• Document extract:
───
Citations are also not sufficient. One problem is that the reader may not have access to the referent of the citation; links break. Another problem is that the world changes. For example, citing RFC 5234 may be fairly clear now, but it obsoleted RFC 4234, and so we can imagine a future where other things obsolete your referent, which may turn what was initially very clear into a muddle. Citing a set of keywords is illustrative in that it might be more fragile or more robust. If your intent in citing that set of keywords is to pick out one particular document, then even though those keywords reliably pick out that document now, almost anything changing in the internet may cause that link to fail. If your intent was to point to a broad collection of similar documents (monad tutorials?), then the set of keywords may flex with the changing world and more durably refer to a representative member of your intent than a particular URL.


Elision is leaving something out. It is entirely reasonable for an author to not use all of the techniques for pinning down a concept. They may choose to describe one thing, provide a few examples of another thing, and define a third thing. More is not always better.

As a reader, the possibility of elision enormously affects the reading process. If the task of reading one of these documents-that-describe-networks-of-concepts was primarily categorizing any span of text according to which concept it is trying to pin down now, using which technique, then the size of the reading task would be closely related to the size of the text. However, if the author can lean on the whole of the reader's competence to fill in any and all gaps, then the size of the reading task can only be bounded by the reader's competence.

Sometimes authors leave elision markers in documents. The ellipsis "..." is an elision marker. The phrase "... left as an exercise for the reader." is an elision marker. Also, "Of course", "Trivial", "Clearly" and "Obviously" are sometimes elision markers.
───
Answer these about the passage on citations and elision:
1. Which RFC did RFC 5234 obsolete?
2. How does the passage define elision?
3. Which punctuation mark does it call an elision marker?
The listing has nothing to do with the passage on citations and elision.

• Information supplied:
───
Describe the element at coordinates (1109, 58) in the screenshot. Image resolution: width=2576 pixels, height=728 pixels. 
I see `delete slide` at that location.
───
• Solution to the problem:
1. RFC 4234
2. Leaving something out
3. The ellipsis "..."